Re: [kminternals] Re: Giving a new brain to KH brother knitting machine
- On Wed, Mar 27, 2013 at 6:58 PM, theotherterry <tcrook@...> wrote:
I don't know how much detail is appropriate for this list, so feel free to contact me offlist.List traffic is generally pretty low... it's about knitting machine hacking... let's call it on-topic :-)-- John.
- Thanks, John.
Here's what I understand so far. My apologies in advance for the verbosity, but this is a bit complex. If anyone has any better understanding of this and can offer clarification or correction, I welcome the feedback. At this point, I'm leaving out some of the finer details -- I'm trying for a more conceptual description for now.

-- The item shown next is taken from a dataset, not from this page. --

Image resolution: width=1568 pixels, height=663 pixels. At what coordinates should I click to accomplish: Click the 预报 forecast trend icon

If anyone wants the details, I have some of them. Most of this I've gleaned from the Brother KH930 Service Manual Steve Conklin put up on github, and from studying Mar Canet's code.
The Brother (and KnitKing) electronic machines all (as far as I've seen) appear to use the same basic patterning mechanism consisting of a bank of 16 solenoids and cams and associated linkages which act in concert with the carriage to set the needles into either the B or D position in preparation for the next row.

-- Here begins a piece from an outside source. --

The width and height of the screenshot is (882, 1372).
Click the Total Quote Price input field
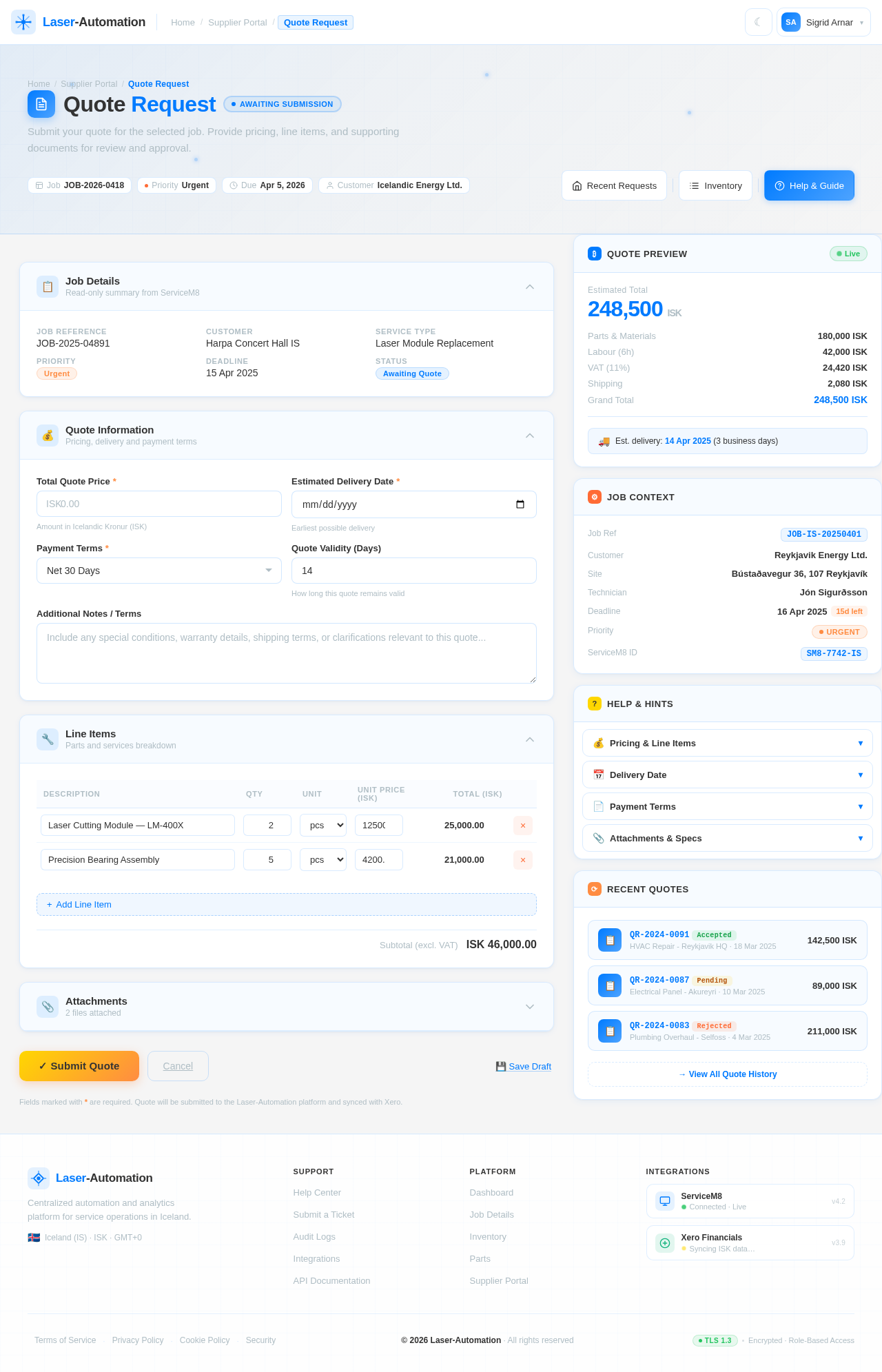tap(158, 504)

The carriage is synchronized to the selection mechanism through a perforated metal belt. The carriage engages this belt and drives the mechanism inside the bed of the machine. The belt has a series of slots spaced 8 needle-spaces (36mm) apart, and the carriage can engage any of these slots.
The belt drives a series of 16 rotary cams arrayed adjacent to the solenoids. If a solenoid is energized at the appropriate time, the needle under the carriage at that point will be left in the B position. If the solenoid is not energized, the needle will be left in the D position.
When the carriage is moved onto the bed from either end, it passes a hall-effect sensor which detects the proximity of a magnet embedded in the carriage. This "end-sensor" tells the computer when the carriage is passing onto the end of the bed. The magnetic polarity can also tell the computer what kind of carriage is in use, as the "K", "L", and "G" carriages have different arrangements of magnets.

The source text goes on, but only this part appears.